Monticello Mar. 4. 26.

Dear Sir

I recieved yesterday your favor of Feb. 23. my grandson had before informed me of the friendly part you had taken in forwarding the indulgence I had asked of the legislature. that it’s first impression on others might in many cases be unfavorable I had anticipated; while to myself there was nothing of novelty in it familiarised to it’s practice as we were before the revolution. that it had no connection with morality reason, as well as the practice of our own and other nations testified. but that there is expediency in regulating the use of lotteries, by a proper discretion, is also evident. it is one of those cases where a natural right may be justifiedly suspended for the general good. whether the request to intermit that suspension in my particular case came within the range of sound discretion, the legislature were to decide. and in the integrity of that decision I had the most implicit confidence. the honors and remunerations I had recieved from the public for such services as I had been able to render, had already requited them to my full satisfaction. I had no claims on that score. it was a favor I asked, not a debt, and in that light I should have viewed it’s refusal. the grant of it on the other hand, has conferred on me a benefit which I shall ever acknolege with gratitude.

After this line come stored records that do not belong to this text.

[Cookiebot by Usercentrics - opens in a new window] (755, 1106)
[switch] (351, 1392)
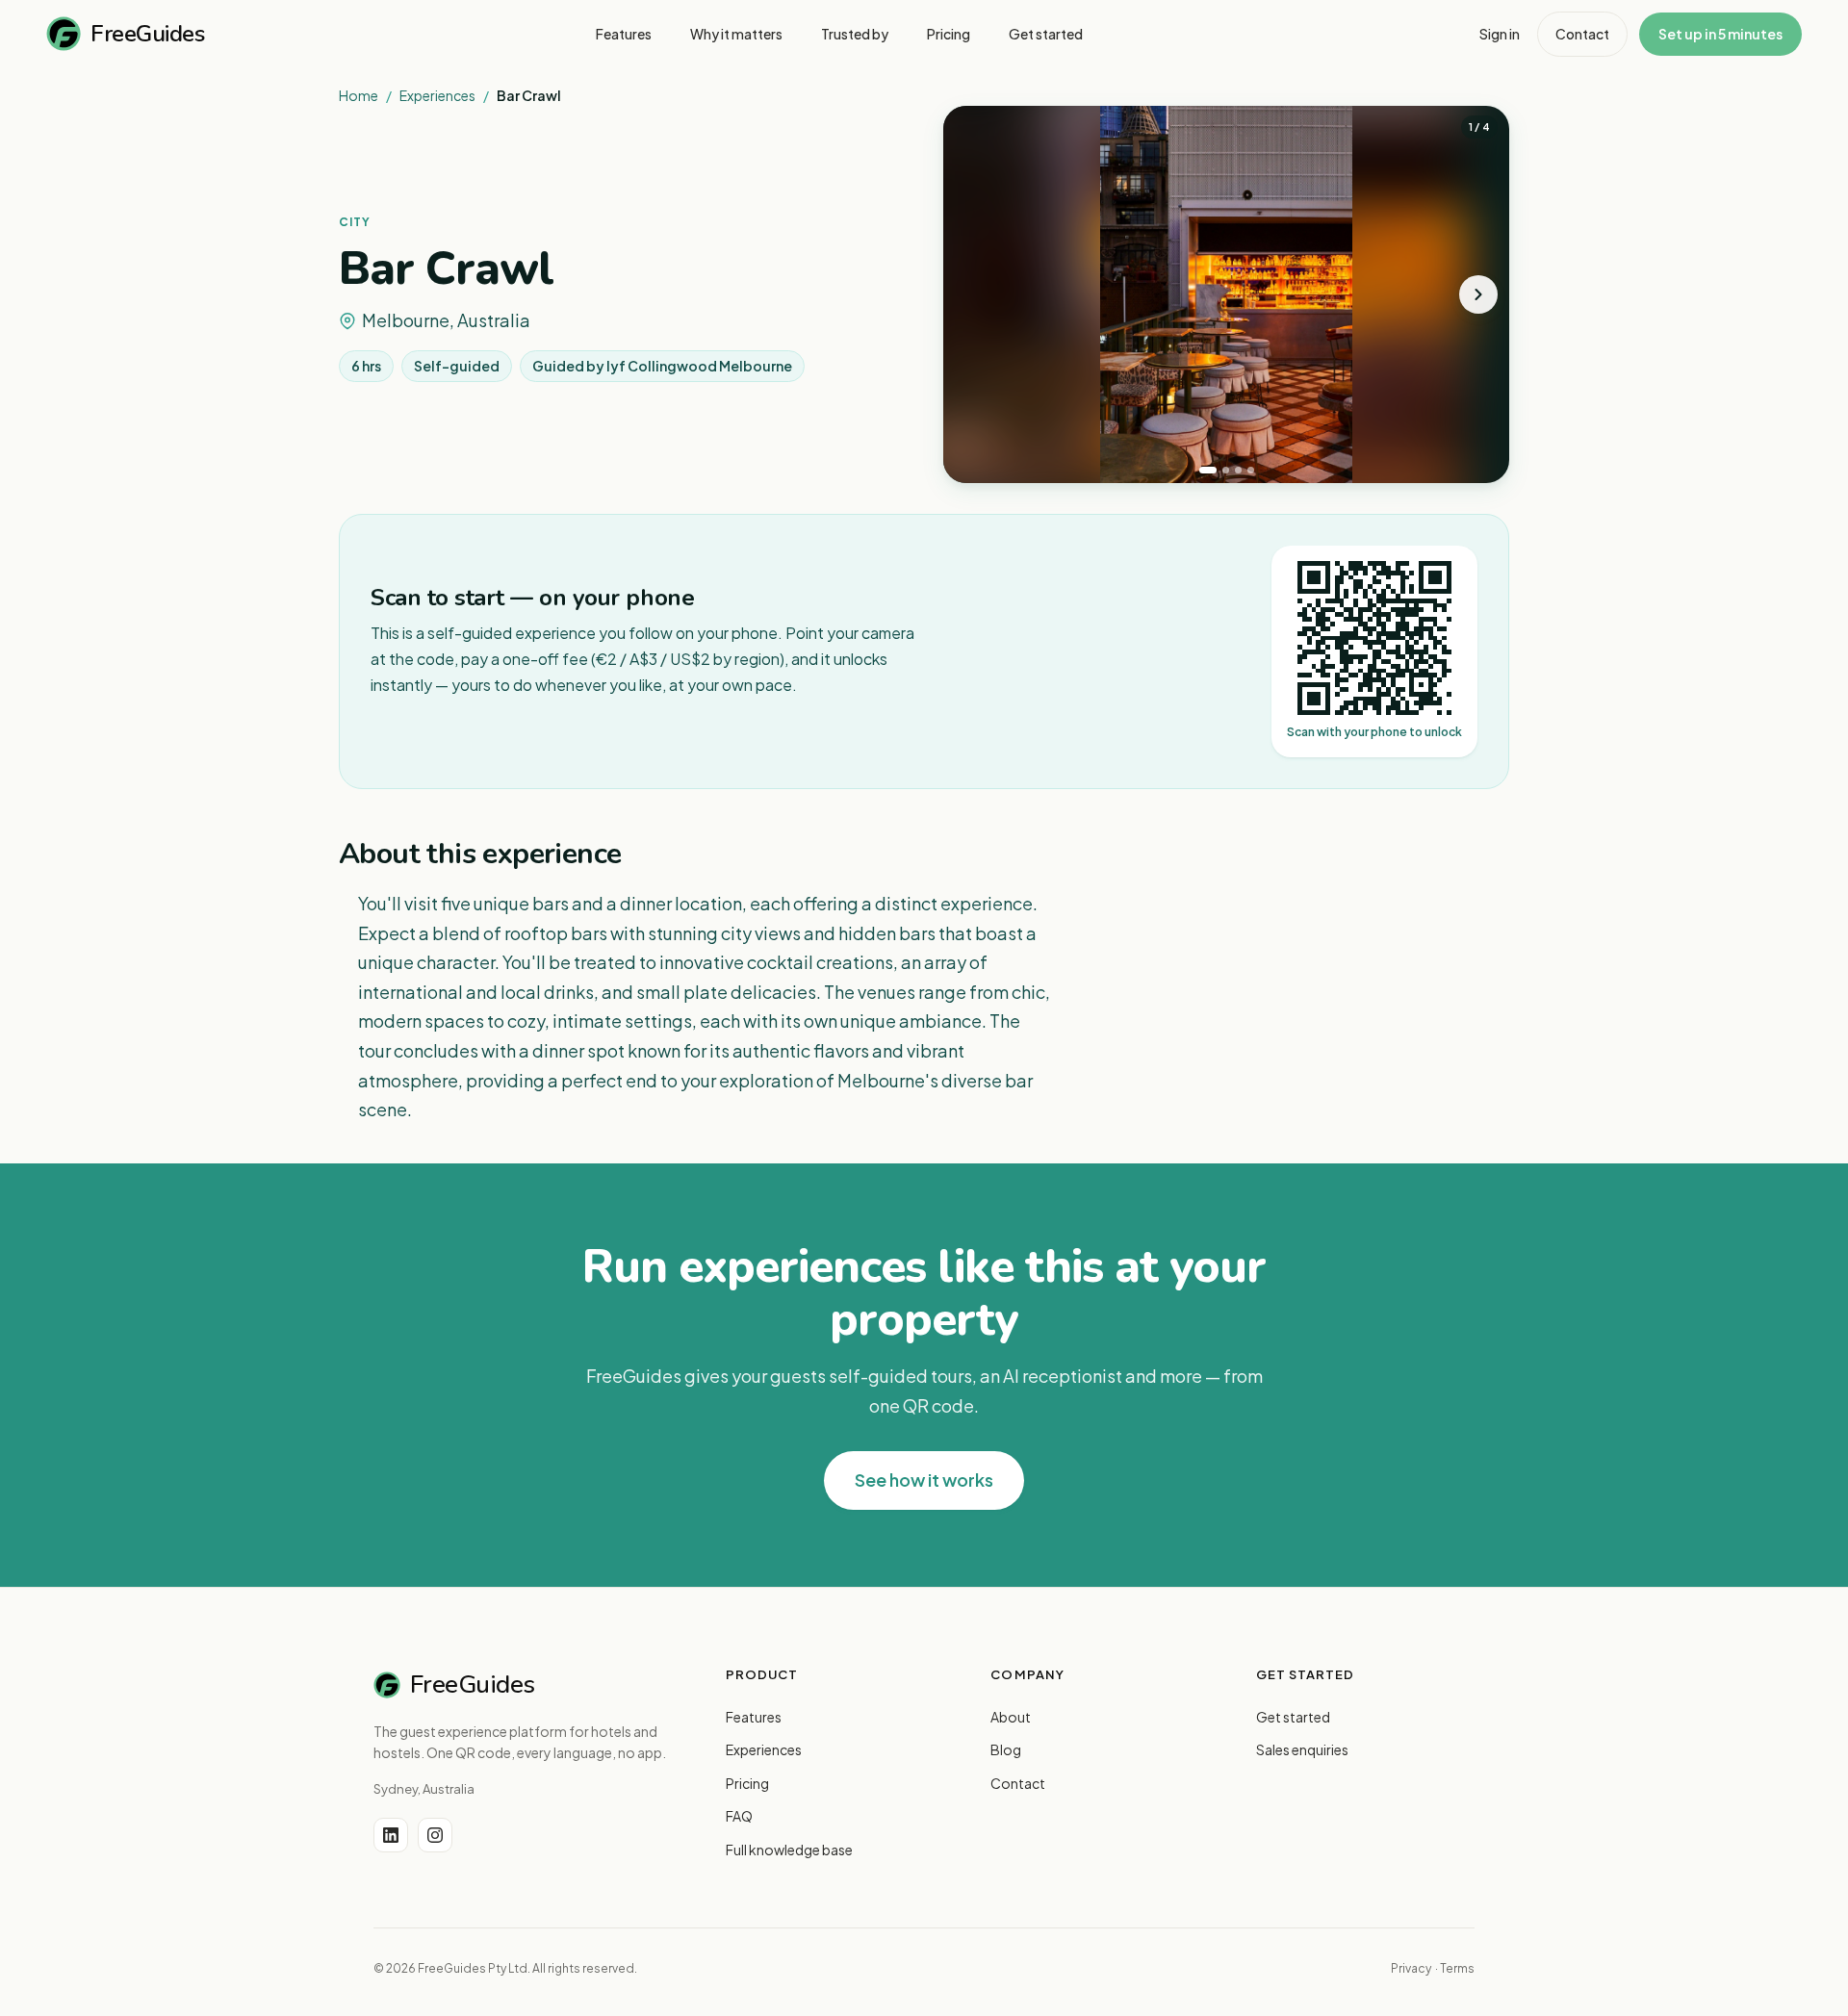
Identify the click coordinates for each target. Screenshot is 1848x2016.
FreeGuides (147, 33)
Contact (1582, 33)
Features (754, 1716)
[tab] (1208, 470)
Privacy (1411, 1968)
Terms (1457, 1968)
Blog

In the misunderstanding between Colo Randolph and yourself be assured Sir, I never took any part. it has been a rule of life with me never to adopt the enmities of others. every man engaged in public life will incur enough of these on his own account. they are the painful, yet unavoidable consequences of a faithful discharge of our duties. they will find us in sufficient number without our raking for more in to the broils of others. I shall be happy if this explanation shall procure me the pleasure of neighborly intercourse with you; and with my thanks for the interest you have so kindly taken in the subject of my former letter, I pray you to accept the assurance of the gratification it will ever afford me to see you here, and of my great esteem and respect.

Th: Jef.

DLC: Papers of Thomas Jefferson.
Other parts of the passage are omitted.